¿Puedes reproducir literalmente el pasaje del texto sobre los toros que va desde "Esta es mi primera" hasta "no habrá sido."?

*** Fragmento proporcionado

Esta es mi primera columna para EL ESPAÑOL, así que quizá va siendo hora de salir del armario y confesar que a mí tampoco me gustan ni me han gustado nunca los toros. Y eso que en alguna ocasión los he defendido por escrito. Aún me pregunto el porqué. Ninguna de mis novias ha sido taurina, así que por empatía sexual (el motivo habitual de mis aficiones más inexplicables) no habrá sido.
Porque para magufa, la mística del toro. Esa pachamama de lo telúrico, lo primitivo y lo ancestral. El Minotauro. Picasso. La amenaza siempre explícita de la extinción del toro bravo. «O me dejas torearlo o lo extingo». Que ni que llevara la cura del cáncer en la sangre, el pobre bicho. Pues que se extinga. Para telúricos, primitivos y ancestrales, los cocodrilos. Aunque la imagen de un cocodrilo del Nilo rodando por el albero con un torero entre las fauces se me antoja excesiva hasta a mí.
Eso sí: como género literario, los toros no tienen precio. «Rivera Ordóñez ha sido intervenido de herida por asta de toro en región supra púbica y fosa iliaca derecha con un trayecto transverso de unos veinticinco centímetros hacia izquierda con desgarro de la musculatura de la pared abdominal a través del oblicuo mayor y del transverso del abdomen. Penetra también en cavidad abdominal, contundiendo inicialmente la arteria iliaca, diseca colon ascendente y riego, para llegar a espacio retro peritoneal, desgarrando el músculo psoas, disecando la aorta en unos cinco centímetros y llegando al cuerpo vertebral de L3. Pronóstico: Muy grave».
Ni el director más depravado de la nueva ola de cine de terror francés es capaz de superar el salvajismo de este parte. De esta orgía de testículos despedazados, anos desgarrados e intestinos abiertos en canal por los cuernos de un toro bravo. Y esa es nuestra Fiesta Nacional. Una Fiesta Nacional en la que el riesgo es, no una consecuencia posible e incluso probable del mismo, sino parte esencial del atractivo por el que la gente paga los cuarenta, cincuenta o doscientos euros de la entrada. Los "ay" y los «uy». Como quien roza el larguero tras una volea. Solo que aquí el larguero son las tripas del torero.
Aún saldrá alguna beata sevillana de mantilla y abanico aficionada a los toros diciendo que a ella no le gusta el gore. Y será verdad. Porque lo de los toros no es gore. Es puro snuff. Pero no por el toro. Sino por el torero.

******
*** Extractos de registros

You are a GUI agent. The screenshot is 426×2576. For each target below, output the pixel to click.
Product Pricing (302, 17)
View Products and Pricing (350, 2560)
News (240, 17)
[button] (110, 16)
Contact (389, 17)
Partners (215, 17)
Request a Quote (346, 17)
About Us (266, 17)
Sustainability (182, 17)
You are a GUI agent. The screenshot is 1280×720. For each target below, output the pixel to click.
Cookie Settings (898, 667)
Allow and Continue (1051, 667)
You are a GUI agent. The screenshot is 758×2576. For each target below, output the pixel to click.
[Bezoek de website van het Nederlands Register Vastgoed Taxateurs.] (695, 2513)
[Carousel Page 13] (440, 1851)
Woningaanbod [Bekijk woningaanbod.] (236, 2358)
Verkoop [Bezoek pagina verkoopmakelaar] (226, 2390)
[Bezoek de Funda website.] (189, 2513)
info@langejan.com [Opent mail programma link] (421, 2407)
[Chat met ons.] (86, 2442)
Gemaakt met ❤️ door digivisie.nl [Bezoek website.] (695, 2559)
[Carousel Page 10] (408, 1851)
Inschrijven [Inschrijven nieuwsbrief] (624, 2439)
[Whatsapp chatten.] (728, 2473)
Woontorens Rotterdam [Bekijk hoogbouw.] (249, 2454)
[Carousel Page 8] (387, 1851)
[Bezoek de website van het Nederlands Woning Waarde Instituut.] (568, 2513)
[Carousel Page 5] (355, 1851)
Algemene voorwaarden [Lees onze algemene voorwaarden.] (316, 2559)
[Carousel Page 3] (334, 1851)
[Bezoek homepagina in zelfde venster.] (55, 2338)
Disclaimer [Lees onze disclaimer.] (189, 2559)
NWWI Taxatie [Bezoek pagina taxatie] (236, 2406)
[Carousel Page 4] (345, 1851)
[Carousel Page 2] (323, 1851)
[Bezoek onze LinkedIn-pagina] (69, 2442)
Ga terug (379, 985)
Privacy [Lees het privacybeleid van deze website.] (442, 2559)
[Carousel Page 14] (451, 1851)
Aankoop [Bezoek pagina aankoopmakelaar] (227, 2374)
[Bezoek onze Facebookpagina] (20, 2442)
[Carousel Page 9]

******

- Respuesta
Esta es mi primera columna para EL ESPAÑOL, así que quizá va siendo hora de salir del armario y confesar que a mí tampoco me gustan ni me han gustado nunca los toros. Y eso que en alguna ocasión los he defendido por escrito. Aún me pregunto el porqué. Ninguna de mis novias ha sido taurina, así que por empatía sexual (el motivo habitual de mis aficiones más inexplicables) no habrá sido.